Exercise
Reproduce exactly the lines below, from the first one through the line containing "The width and height of the screenshot is (1354, 896).", and omit any pictures.

Data for this task Block Start

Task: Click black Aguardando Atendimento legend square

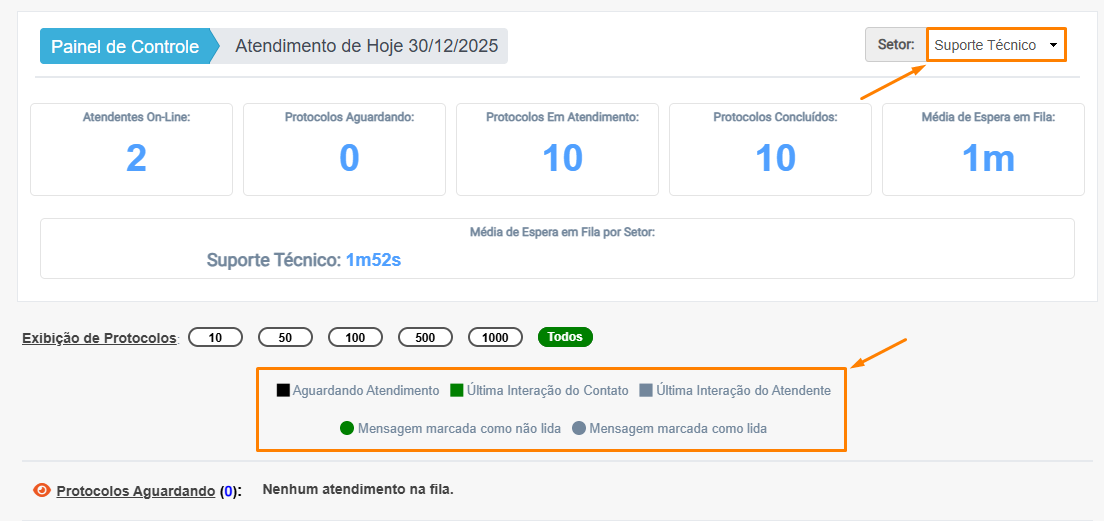Action: (283, 391)
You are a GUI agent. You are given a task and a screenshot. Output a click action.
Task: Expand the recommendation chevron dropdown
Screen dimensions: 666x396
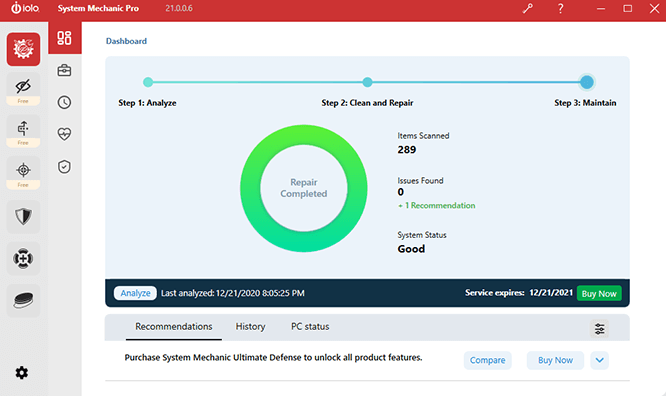point(599,360)
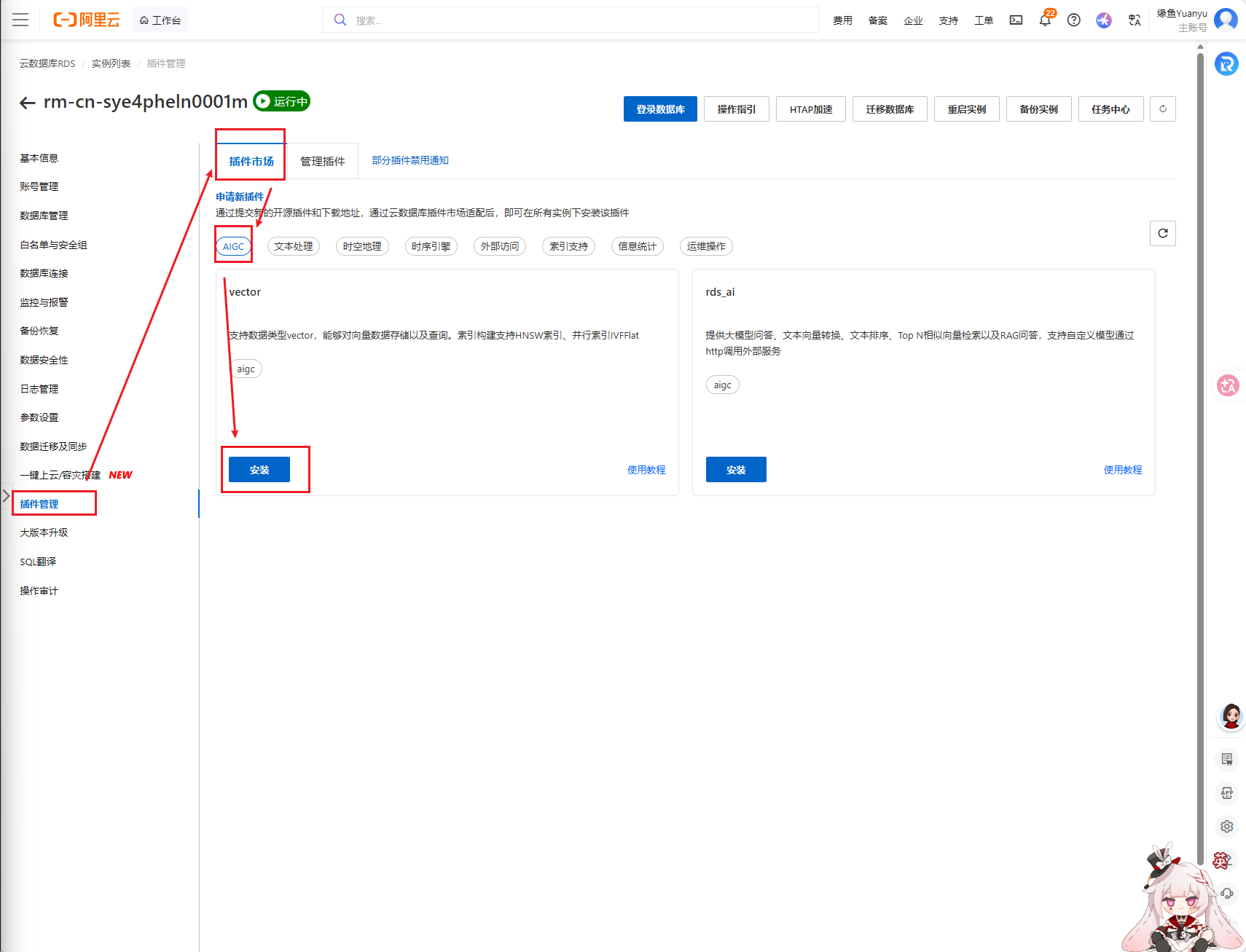Open the help question mark icon
This screenshot has height=952, width=1246.
[x=1073, y=20]
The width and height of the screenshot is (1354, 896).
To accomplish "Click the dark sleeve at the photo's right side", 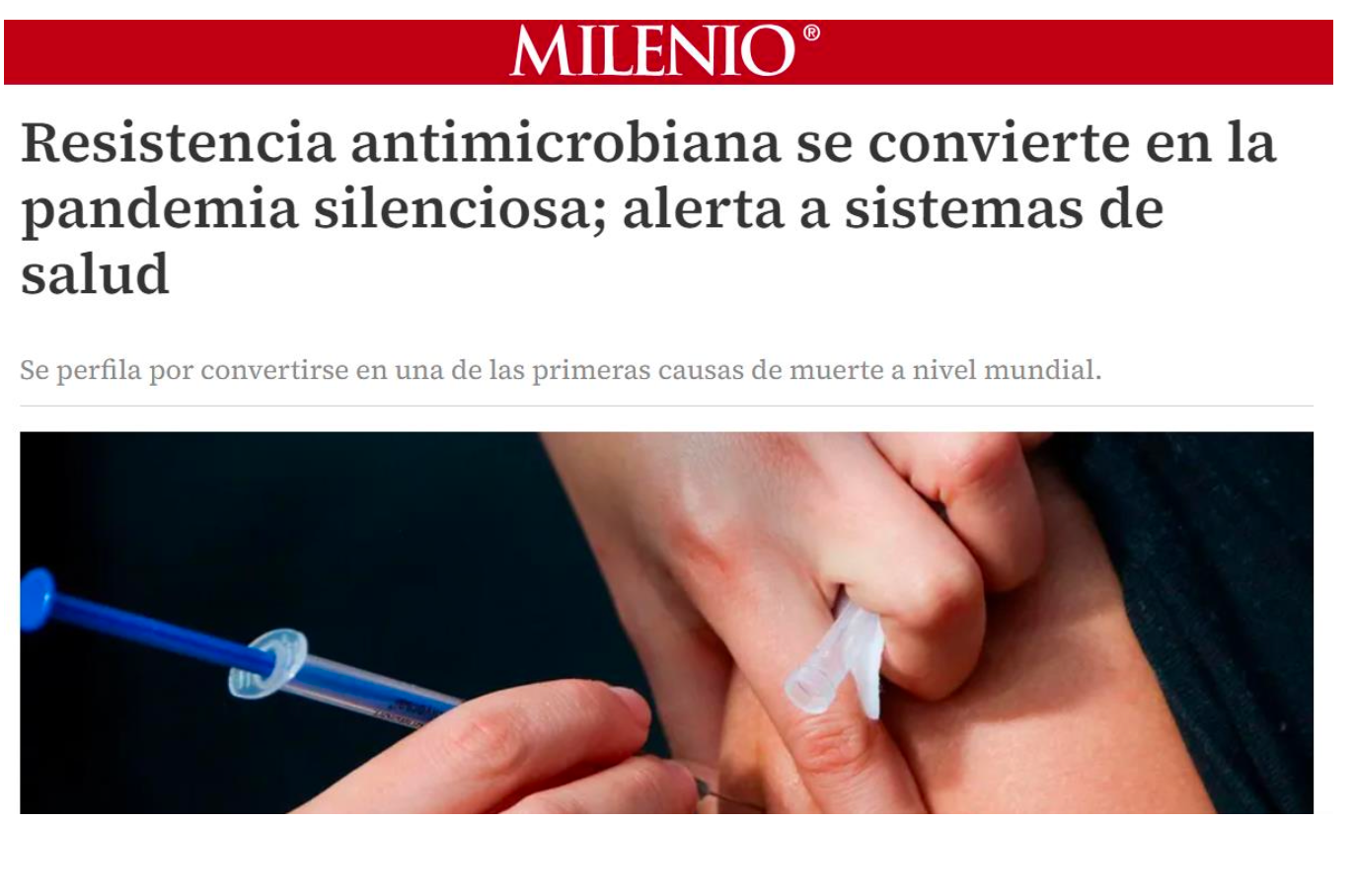I will point(1214,592).
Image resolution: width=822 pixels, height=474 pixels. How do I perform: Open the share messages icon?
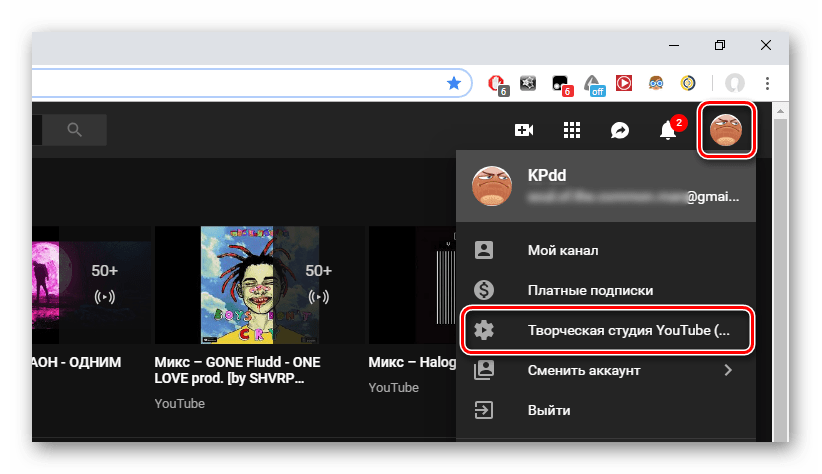620,130
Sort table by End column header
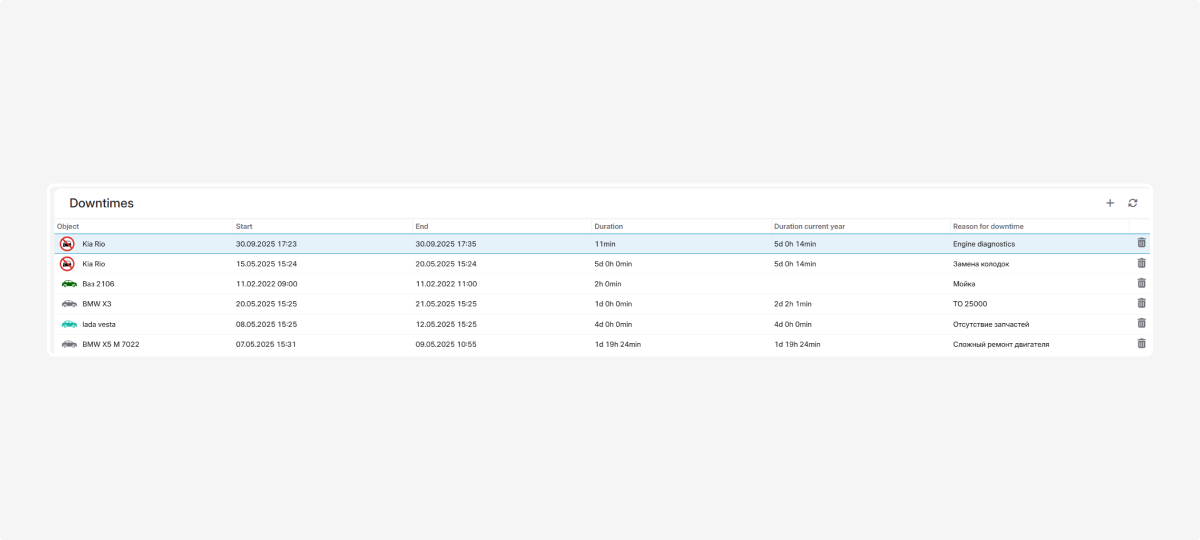 422,226
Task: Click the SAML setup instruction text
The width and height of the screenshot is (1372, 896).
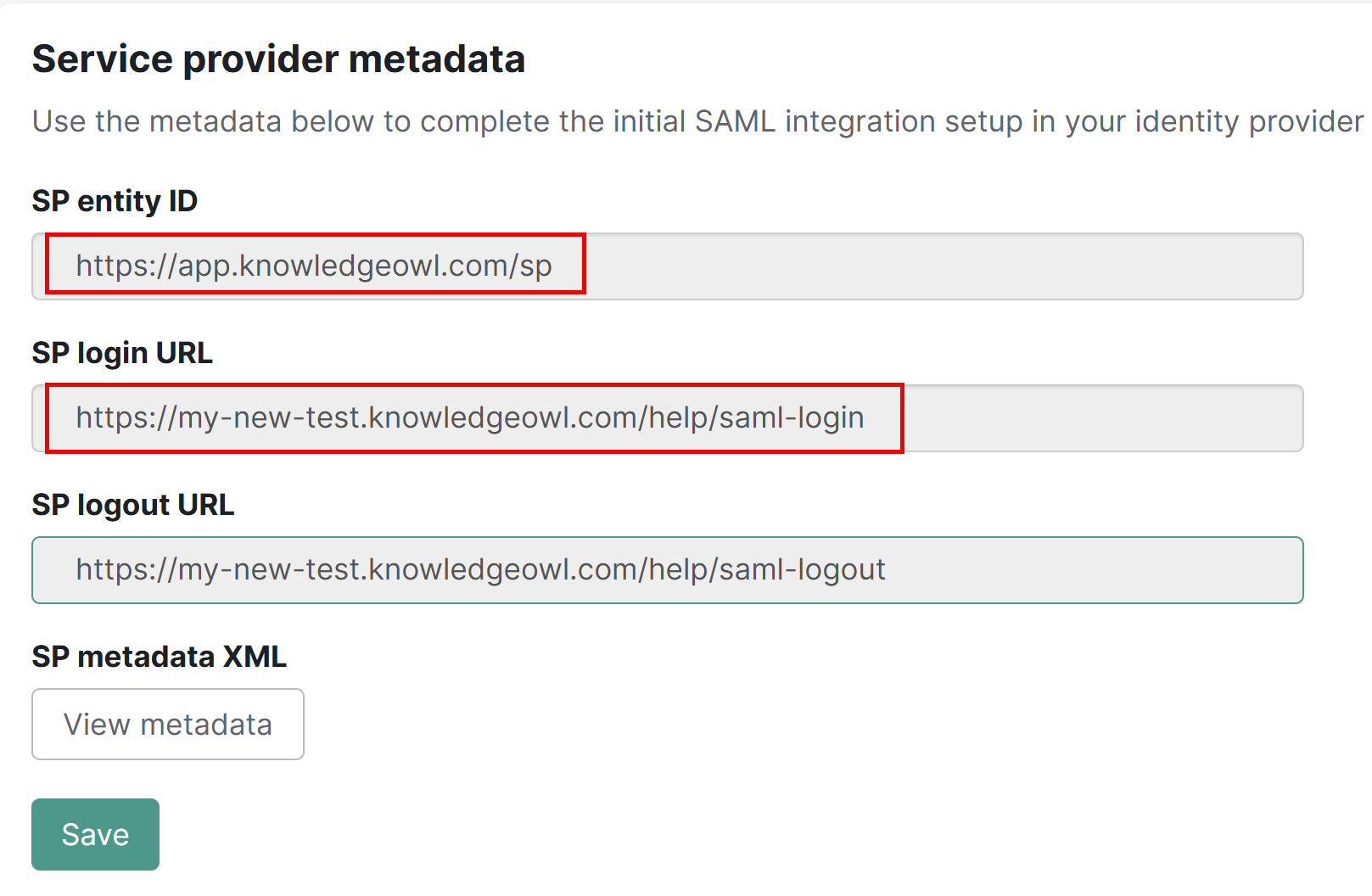Action: coord(679,120)
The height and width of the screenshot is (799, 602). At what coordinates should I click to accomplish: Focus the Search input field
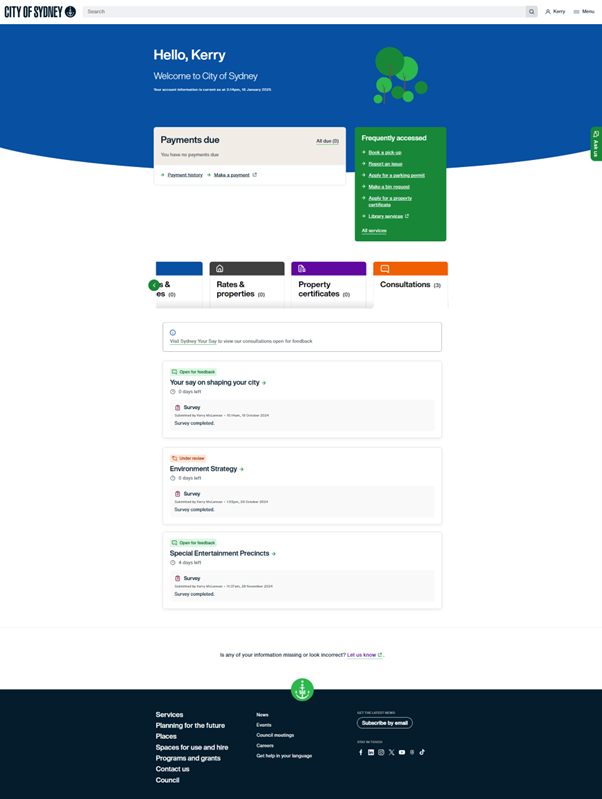[300, 12]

Data for this task Block End

Exercise answer
Task: Click black Aguardando Atendimento legend square

Action: (283, 391)
You are a GUI agent. You are given a task and a screenshot. Output a click action.
Task: Expand the recommendation chevron dropdown
Screen dimensions: 666x396
point(599,360)
Open the help question mark icon
This screenshot has height=952, width=1246.
[x=1073, y=20]
The width and height of the screenshot is (1354, 896).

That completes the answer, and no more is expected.